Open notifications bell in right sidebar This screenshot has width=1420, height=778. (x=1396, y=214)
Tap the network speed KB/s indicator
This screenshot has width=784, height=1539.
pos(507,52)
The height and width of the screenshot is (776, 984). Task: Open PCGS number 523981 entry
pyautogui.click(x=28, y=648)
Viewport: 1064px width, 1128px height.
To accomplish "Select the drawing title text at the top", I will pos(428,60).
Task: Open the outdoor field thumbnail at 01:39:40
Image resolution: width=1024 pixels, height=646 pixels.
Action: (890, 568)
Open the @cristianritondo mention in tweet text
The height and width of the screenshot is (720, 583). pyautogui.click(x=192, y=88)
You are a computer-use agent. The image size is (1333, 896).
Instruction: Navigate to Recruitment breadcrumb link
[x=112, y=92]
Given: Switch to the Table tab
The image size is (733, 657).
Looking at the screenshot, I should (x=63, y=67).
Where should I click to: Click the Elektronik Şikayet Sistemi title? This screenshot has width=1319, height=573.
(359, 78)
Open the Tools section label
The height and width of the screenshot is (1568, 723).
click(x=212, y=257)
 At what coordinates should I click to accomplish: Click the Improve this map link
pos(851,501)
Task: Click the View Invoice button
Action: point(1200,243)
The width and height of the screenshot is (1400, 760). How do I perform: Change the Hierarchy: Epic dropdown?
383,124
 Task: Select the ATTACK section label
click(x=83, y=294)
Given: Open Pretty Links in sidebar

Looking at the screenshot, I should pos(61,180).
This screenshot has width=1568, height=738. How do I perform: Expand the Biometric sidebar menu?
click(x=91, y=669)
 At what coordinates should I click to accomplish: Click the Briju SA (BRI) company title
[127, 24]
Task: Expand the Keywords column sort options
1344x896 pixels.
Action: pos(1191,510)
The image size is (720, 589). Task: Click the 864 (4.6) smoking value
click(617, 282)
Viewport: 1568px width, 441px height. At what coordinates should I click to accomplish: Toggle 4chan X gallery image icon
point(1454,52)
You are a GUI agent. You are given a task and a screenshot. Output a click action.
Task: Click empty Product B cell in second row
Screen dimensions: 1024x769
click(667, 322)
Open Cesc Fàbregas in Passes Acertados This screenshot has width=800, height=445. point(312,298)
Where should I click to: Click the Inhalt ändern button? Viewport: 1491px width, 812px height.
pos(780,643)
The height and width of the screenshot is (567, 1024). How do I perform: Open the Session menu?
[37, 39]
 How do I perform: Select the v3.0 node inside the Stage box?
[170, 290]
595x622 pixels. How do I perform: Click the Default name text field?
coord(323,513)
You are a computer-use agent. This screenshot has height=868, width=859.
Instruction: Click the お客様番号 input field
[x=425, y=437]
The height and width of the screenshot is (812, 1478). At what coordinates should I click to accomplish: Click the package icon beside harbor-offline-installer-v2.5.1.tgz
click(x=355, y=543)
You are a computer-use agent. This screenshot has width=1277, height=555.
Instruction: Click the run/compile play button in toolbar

====================

Rewrite every line of the rows above as a JSON list of strings, one string per line, leaving out blank lines.

[
  "Open notifications bell in right sidebar This screenshot has width=1420, height=778. (x=1396, y=214)",
  "Tap the network speed KB/s indicator",
  "This screenshot has width=784, height=1539.",
  "pos(507,52)",
  "The height and width of the screenshot is (776, 984). Task: Open PCGS number 523981 entry",
  "pyautogui.click(x=28, y=648)",
  "Viewport: 1064px width, 1128px height.",
  "To accomplish \"Select the drawing title text at the top\", I will pos(428,60).",
  "Task: Open the outdoor field thumbnail at 01:39:40",
  "Image resolution: width=1024 pixels, height=646 pixels.",
  "Action: (890, 568)",
  "Open the @cristianritondo mention in tweet text",
  "The height and width of the screenshot is (720, 583). pyautogui.click(x=192, y=88)",
  "You are a computer-use agent. The image size is (1333, 896).",
  "Instruction: Navigate to Recruitment breadcrumb link",
  "[x=112, y=92]",
  "Given: Switch to the Table tab",
  "The image size is (733, 657).",
  "Looking at the screenshot, I should (x=63, y=67).",
  "Where should I click to: Click the Elektronik Şikayet Sistemi title? This screenshot has width=1319, height=573.",
  "(359, 78)",
  "Open the Tools section label",
  "The height and width of the screenshot is (1568, 723).",
  "click(x=212, y=257)",
  " At what coordinates should I click to accomplish: Click the Improve this map link",
  "pos(851,501)",
  "Task: Click the View Invoice button",
  "Action: point(1200,243)",
  "The width and height of the screenshot is (1400, 760). How do I perform: Change the Hierarchy: Epic dropdown?",
  "383,124",
  " Task: Select the ATTACK section label",
  "click(x=83, y=294)",
  "Given: Open Pretty Links in sidebar",
  "Looking at the screenshot, I should pos(61,180).",
  "This screenshot has width=1568, height=738. How do I perform: Expand the Biometric sidebar menu?",
  "click(x=91, y=669)",
  " At what coordinates should I click to accomplish: Click the Briju SA (BRI) company title",
  "[127, 24]",
  "Task: Expand the Keywords column sort options",
  "1344x896 pixels.",
  "Action: pos(1191,510)",
  "The image size is (720, 589). Task: Click the 864 (4.6) smoking value",
  "click(617, 282)",
  "Viewport: 1568px width, 441px height. At what coordinates should I click to accomplish: Toggle 4chan X gallery image icon",
  "point(1454,52)",
  "You are a GUI agent. You are given a task and a screenshot. Output a click action.",
  "Task: Click empty Product B cell in second row",
  "Screen dimensions: 1024x769",
  "click(667, 322)",
  "Open Cesc Fàbregas in Passes Acertados This screenshot has width=800, height=445. point(312,298)",
  "Where should I click to: Click the Inhalt ändern button? Viewport: 1491px width, 812px height.",
  "pos(780,643)",
  "The height and width of the screenshot is (567, 1024). How do I perform: Open the Session menu?",
  "[37, 39]",
  " How do I perform: Select the v3.0 node inside the Stage box?",
  "[170, 290]",
  "595x622 pixels. How do I perform: Click the Default name text field?",
  "coord(323,513)",
  "You are a computer-use agent. This screenshot has height=868, width=859.",
  "Instruction: Click the お客様番号 input field",
  "[x=425, y=437]",
  "The height and width of the screenshot is (812, 1478). At what coordinates should I click to accomplish: Click the package icon beside harbor-offline-installer-v2.5.1.tgz",
  "click(x=355, y=543)",
  "You are a computer-use agent. This screenshot has width=1277, height=555.",
  "Instruction: Click the run/compile play button in toolbar"
]